하기 설명에서, 구현예의 완전한 이해를 제공하기 위해 다수의 특정 세부사항이 제공된다. 구현예는 하나 이상의 특정 세부사항 없이, 또는 다른 방법, 구성요소, 재료 등과 함께 실시될 수 있다. 다른 예에서, 잘 알려진 구조, 재료, 또는 동작은 구현예의 양태를 모호하게 하는 것을 피하기 위해 상세하게 보여지거나 설명되지 않는다.
본 명세서 전반에 걸쳐 "일 구현예" 또는 "구현예"에 대한 언급은 그 구현예와 관련하여 설명된 특정 특징, 구조, 또는 특성이 적어도 하나의 구현예에 포함된다는 것을 의미한다. 따라서, 본 명세서 전반에 걸쳐 다양한 곳에서 "일 구현예에서" 또는 "구현예에서"라는 문구의 출현은 반드시 모두 동일한 구현예를 지칭하는 것은 아니다. 또한, 특정 특징, 구조, 또는 특성은 하나 이상의 구현예에서 임의의 적합한 방식으로 조합될 수 있다. 본원에 제공된 표제는 단지 편의를 위한 것이며 구현예의 범위 또는 의미를 해석하는 것이 아니다.
본 발명자는 놀랍게도 류신, 아이소류신, 발린, 트레오닌 및 라이신의 조합을 포함하는 조성물에 특정 양의 특정 카르복실산을 첨가함으로써 분화 중인 뉴런 세포에서 산화 대사를 촉진하고 증가시키는 효과가 높게 나타남을 발견하였다.

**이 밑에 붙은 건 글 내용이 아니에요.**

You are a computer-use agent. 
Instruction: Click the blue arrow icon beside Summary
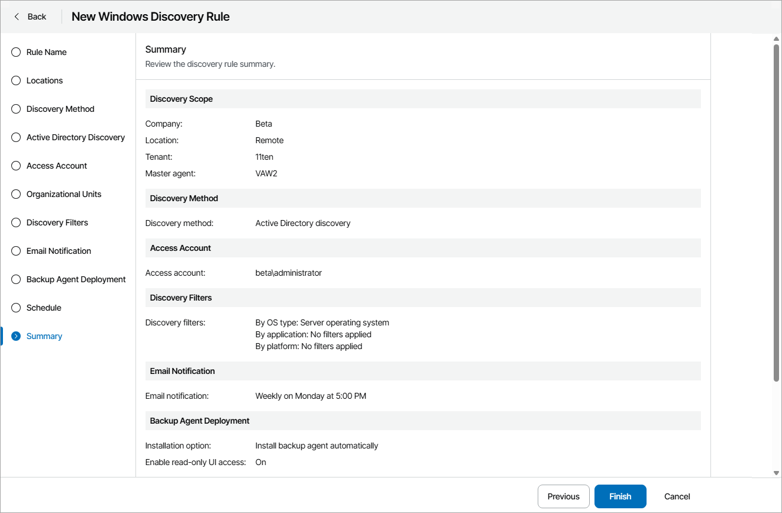point(15,335)

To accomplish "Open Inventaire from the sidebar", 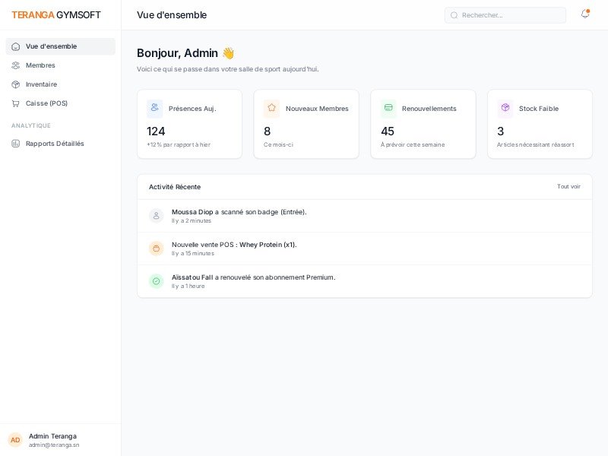I will point(41,84).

분화된 성숙 뉴런의 특징은 해당작용으로부터 더욱 산화적인 대사로의 전환이다(문헌[Zheng et al., 2016]). 본원에 개시된 조성물의 보충이 이러한 대사 전환(친산화적(pro-oxidative) 대사)를 향상시키고 신경 분화를 촉진할 수 있는지 여부를 조사하기 위해, 분화 중인 뇌실하대(sub-ventricular zone, SVZ)-유래 NSC에 미치는 조성물 보충의 효과를 분석하였다. 또한, 본원에 개시된 조성물이 다른 기원으로부터의 NSC에서 뉴런 세포 분화 및 성숙에 영향을 미치는지 여부를 추가로 조사하기 위해, 분석을 수막에 존재하는 신경인성 방사-신경교 유사 세포로 확장하였다(문헌[Bifari et al., 2017c]).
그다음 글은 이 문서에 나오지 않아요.